Photo: Wikimedia/United States Senate cameras. Official video by the United States Senate Committee on the Judiciary, as posted to www.judiciary.senate.gov.

Dr. Christine Blasey Ford testified yesterday before the congressional Judiciary Committee and a national audience, detailing her sexual assault allegations against supreme judge nominee Brett Kavanaugh. Ford described her most vivid memories of the alleged assault in a way that left a lot of the public surprised. Though it was clear to anyone watching that this was a woman in pain who has been enduring pain for years, Ford still remained calm, collective, and everything but emotional. While Kavanaugh was overly emotional, angry, and very defensive. Some jerks have even gone as far as referring to her as an “ordinary” victim. But the truth is, Ford couldn’t be emotional. She knew that and so did every woman watching.

You could see the pain in Ford’s eyes when she recalled the details of the night of the alleged assault. But even when it looked like she was on the verge of tearing, the professor who teaches psychology at Palo Alto University in California, made a tremendous effort to reign in her emotions. Why? Because she knew that an emotional explanation from a female sexual assault victim would effect her credibility as it often does.

An emotional testimonial would have resulted in assembled Senators, the public and the media creating theories of her not being a credible source for either being “too emotional,” “emotionally and mentally unstable,” “irrational,” “hormonal,” and even “crazy.” Because these are things people—men in particular—say about women when they display any kind of emotion really. She’s “too emotional” or she’s “too sensitive” are often things used to accuse a woman of “overreacting” and Ford couldn’t afford to have a room filled with senators perceive her as overreacting. She understood that being a sexual assault survivor and a woman meant that her accounts would always be questioned and subject to scrutiny. How emotional she came out would literally impact the believability of her testimony.

In fact, Ford did the unexpected. Not only did she remain calm, collective and professional throughout her testimony but she also used science and her psychology background (she earned a doctorate in psychology at the University of Southern California and a master’s degree in Stanford and Pepperdine University) to help explain how the human brain tends to create memories when processing traumatic experiences as a surviving mechanism. She essentially used her psychological breakdown to explain why she’s 100 percent sure that Brett Kavanaugh is the one who assaulted her.

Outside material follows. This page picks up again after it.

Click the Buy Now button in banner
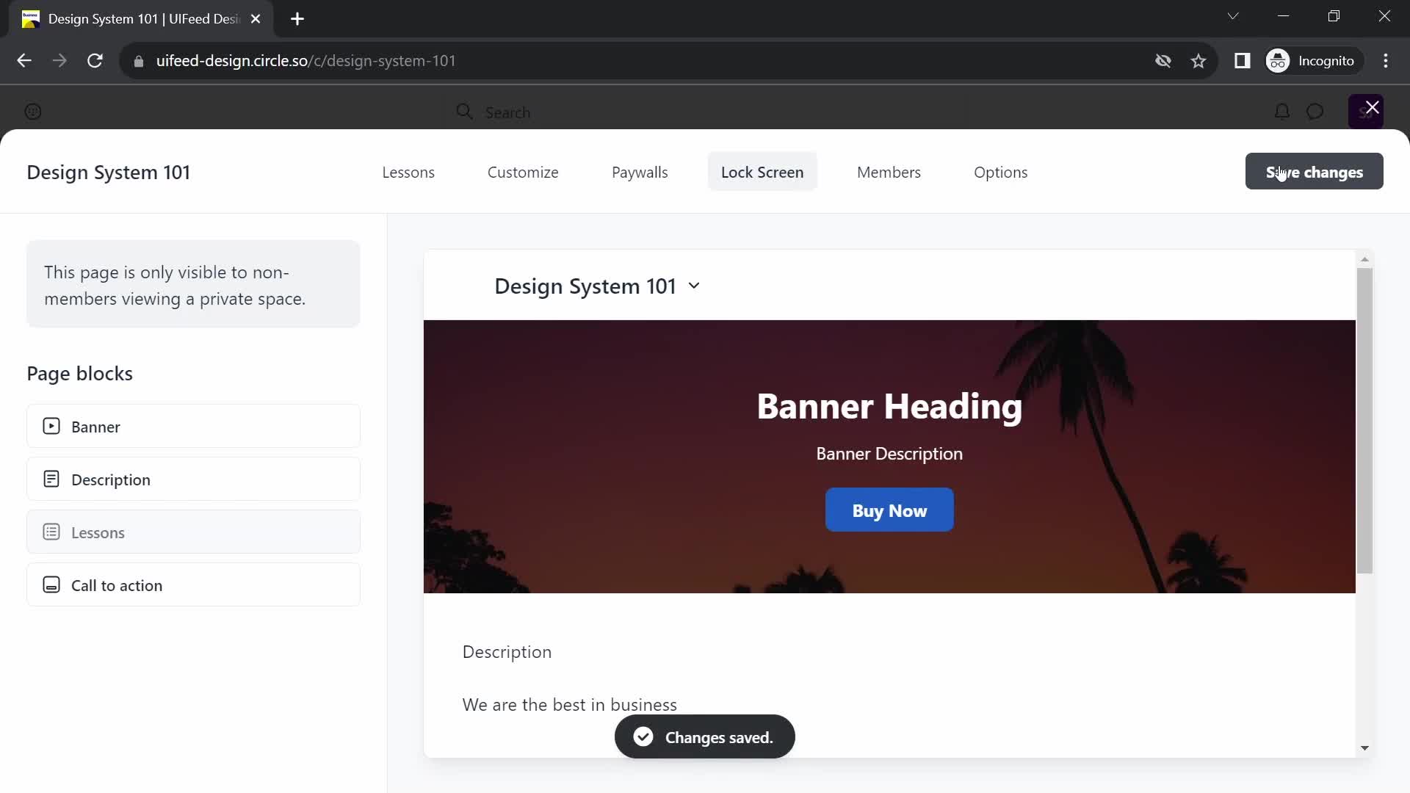The width and height of the screenshot is (1410, 793). pos(889,510)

When Sen. Feinstein asked Ford, “How are you so sure that it was he?” Ford responded saying that she was sure that it was Kavanaugh in “the same way I’m sure I’m talking to you right now. Just basic memory functions and also just the level of norepinephrine  and the epinephrine in the brain that as you know encodes that neurotransmitter that codes memories in the hippocampus and so the trauma-related experience is locked there, whereas other details kind of drift.”

Kavanaugh on the other hand displayed incredibly emotional behavior during his testimony. He wasn’t calm and certainly wasn’t collective. Unlike Ford, he didn’t behave like he was being watched and scrutinized under a microscope. It didn’t make an effort to conceal his emotions. He was angry and you heard it in his words—in his volume—and you saw it in his face. His responses were rude, defensive and at times even condescending. At one point in an attempt to dodge drinking questions, he went as far as asking Senator Amy Klobuchar about her drinking habits. It was such a bad look, Kavanaugh even found himself apologizing afterwards.

Kavanaugh wasn’t concerned about how he was perceived. He wasn’t afraid of coming off like an asshole and definitely wasn’t worried about sounding “too emotional.” Senate Republicans have agreed to a one-week delay so that the FBI can investigate the sexual assault allegations further. One could argue that this means Senate Republicans found Ford’s testimony believable and Kavanaugh’s doubtful. But who knows. Either way, it’s clear that Kavanaugh didn’t think his overall emotional display would lead to any doubts from the committee. Whereas Ford had to calm every nerve in her body to make sure her emotions wouldn’t negatively impact how her testimony was perceived. So many men seem to pose doubt and have questions about why so many women stay silent about their abuses. Why they never report their accusers or why they wait sometimes decades to finally do so. It’s because regardless of how calm or rational she is, regardless of how many other women might have allegations against the same man, and regardless of evidence, a woman accusing a man—especially a man in power—of sexual abuse is always questioned and hardly ever believed. Let’s hope that Ford bravely coming out with her story finally changes that.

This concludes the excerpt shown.